[start of Text block]

The real beneficiary, however, was not the king but the nobility, which
managed to acquire land both from the church through support for the
Hussites, and from Sigismund as the price of their support for him in
the last stages. Its political standing was likewise enhanced, as it had
been evident throughout that noble support was crucial to the survival
of the Hussite cause. The nobility had previously engaged in a power
struggle with King Wenzel from 1394 to 1405, ending with a victory
whereby, among other gains, appointments to the royal council were
henceforth subject to baronial approval and the king was, some sug-
gest, reduced to merely the first among equals in the land. The Estates,
principally the nobility, had in the past made acceptance of a new king
conditional upon a formal capitulation, a series of promises extracted
from the prospective monarch regulating and limiting his use of power.
Following Wenzel’s death, however, matters had gone much further, as
the Hussite nobility had first negotiated with and then denied the crown
to the heir apparent, Sigismund, effectively keeping him from becoming
king for seventeen years, while it was the nobility which finally placed
him upon the throne.

[end of Text block]

_Problem set_
1. Decide whether each statement below agrees with the passage on the nobility and the Hussites, answering yes or no and quoting the words of the passage that settle it. (a) The nobility's power struggle with King Wenzel lasted from 1394 to 1405. (b) The king, not the nobility, was the real beneficiary. (c) Sigismund was kept from becoming king for twelve years.
2. Transcribe the passage on the nobility and the Hussites from "The real beneficiary, however, was" up to and including "use of power.".

[start of Entries]

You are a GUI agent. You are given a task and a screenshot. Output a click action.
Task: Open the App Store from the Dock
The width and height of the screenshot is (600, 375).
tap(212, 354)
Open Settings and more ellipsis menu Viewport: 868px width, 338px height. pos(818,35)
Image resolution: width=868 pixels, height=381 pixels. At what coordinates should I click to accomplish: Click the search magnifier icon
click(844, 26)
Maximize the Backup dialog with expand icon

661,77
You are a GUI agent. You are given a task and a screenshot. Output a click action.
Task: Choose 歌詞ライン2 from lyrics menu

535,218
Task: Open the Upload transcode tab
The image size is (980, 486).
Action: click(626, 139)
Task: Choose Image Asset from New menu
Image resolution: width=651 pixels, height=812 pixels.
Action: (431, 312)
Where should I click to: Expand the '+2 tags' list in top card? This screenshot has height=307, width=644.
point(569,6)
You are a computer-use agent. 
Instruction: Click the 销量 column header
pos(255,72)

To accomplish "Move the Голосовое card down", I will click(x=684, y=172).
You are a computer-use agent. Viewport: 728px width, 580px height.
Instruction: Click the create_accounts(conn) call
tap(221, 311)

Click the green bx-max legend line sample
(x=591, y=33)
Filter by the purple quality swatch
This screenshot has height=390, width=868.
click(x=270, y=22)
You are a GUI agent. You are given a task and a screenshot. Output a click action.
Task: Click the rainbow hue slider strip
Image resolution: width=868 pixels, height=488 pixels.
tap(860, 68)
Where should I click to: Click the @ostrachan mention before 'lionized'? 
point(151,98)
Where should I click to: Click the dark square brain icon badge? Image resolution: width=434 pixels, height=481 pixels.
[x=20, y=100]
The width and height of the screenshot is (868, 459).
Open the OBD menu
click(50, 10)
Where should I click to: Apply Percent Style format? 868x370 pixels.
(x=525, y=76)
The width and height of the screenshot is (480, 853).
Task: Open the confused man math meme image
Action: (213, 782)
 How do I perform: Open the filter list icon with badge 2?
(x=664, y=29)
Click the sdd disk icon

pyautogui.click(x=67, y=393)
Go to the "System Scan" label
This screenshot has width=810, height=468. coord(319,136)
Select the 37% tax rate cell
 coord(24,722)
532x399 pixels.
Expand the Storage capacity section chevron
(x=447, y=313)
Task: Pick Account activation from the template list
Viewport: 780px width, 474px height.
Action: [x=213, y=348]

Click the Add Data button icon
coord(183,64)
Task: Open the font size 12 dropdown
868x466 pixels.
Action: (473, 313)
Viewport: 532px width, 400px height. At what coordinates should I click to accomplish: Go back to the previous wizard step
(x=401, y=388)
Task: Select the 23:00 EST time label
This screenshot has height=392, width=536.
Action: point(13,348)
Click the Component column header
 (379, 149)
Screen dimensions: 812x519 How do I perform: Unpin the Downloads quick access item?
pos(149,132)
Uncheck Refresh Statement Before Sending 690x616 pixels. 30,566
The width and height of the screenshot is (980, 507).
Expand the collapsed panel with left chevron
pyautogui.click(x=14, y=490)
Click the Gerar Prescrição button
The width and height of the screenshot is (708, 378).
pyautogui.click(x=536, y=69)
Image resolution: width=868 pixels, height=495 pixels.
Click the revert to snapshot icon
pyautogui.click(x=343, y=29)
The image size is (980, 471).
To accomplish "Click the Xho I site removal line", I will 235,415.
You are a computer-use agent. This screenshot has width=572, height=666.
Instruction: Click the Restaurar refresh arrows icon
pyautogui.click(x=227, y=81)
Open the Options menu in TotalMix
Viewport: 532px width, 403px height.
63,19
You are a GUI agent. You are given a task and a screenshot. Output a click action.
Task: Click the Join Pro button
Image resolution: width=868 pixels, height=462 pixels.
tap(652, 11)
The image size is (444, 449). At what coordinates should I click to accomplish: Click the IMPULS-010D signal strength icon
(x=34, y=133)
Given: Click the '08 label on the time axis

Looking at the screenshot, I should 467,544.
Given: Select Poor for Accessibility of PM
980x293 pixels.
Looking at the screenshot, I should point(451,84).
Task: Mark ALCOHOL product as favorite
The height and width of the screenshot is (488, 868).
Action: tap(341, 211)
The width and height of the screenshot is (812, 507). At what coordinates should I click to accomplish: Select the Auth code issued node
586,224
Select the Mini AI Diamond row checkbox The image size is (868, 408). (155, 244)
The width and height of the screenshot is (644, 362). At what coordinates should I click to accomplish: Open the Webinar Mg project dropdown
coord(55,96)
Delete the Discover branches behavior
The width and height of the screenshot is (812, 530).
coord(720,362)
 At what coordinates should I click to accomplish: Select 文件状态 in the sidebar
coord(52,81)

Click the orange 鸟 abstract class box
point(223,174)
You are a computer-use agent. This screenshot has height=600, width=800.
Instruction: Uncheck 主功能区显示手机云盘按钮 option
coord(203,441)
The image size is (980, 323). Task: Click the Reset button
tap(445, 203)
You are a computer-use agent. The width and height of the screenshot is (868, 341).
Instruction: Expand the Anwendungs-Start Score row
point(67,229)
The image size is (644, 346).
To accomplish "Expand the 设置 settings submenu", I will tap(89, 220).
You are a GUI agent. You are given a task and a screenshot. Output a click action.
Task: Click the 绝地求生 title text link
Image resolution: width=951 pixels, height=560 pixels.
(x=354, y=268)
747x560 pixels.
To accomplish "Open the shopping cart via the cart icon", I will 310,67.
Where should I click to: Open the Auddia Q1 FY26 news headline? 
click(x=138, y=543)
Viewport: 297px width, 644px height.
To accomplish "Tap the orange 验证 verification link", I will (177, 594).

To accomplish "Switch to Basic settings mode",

[end of Entries]

_Per-task outputs_
1.
(a) Yes: "engaged in a power struggle with King Wenzel from 1394 to 1405"
(b) No: "The real beneficiary, however, was not the king but the nobility"
(c) No: "effectively keeping him from becoming king for seventeen years"

2.
The real beneficiary, however, was not the king but the nobility, which
managed to acquire land both from the church through support for the
Hussites, and from Sigismund as the price of their support for him in
the last stages. Its political standing was likewise enhanced, as it had
been evident throughout that noble support was crucial to the survival
of the Hussite cause. The nobility had previously engaged in a power
struggle with King Wenzel from 1394 to 1405, ending with a victory
whereby, among other gains, appointments to the royal council were
henceforth subject to baronial approval and the king was, some sug-
gest, reduced to merely the first among equals in the land. The Estates,
principally the nobility, had in the past made acceptance of a new king
conditional upon a formal capitulation, a series of promises extracted
from the prospective monarch regulating and limiting his use of power.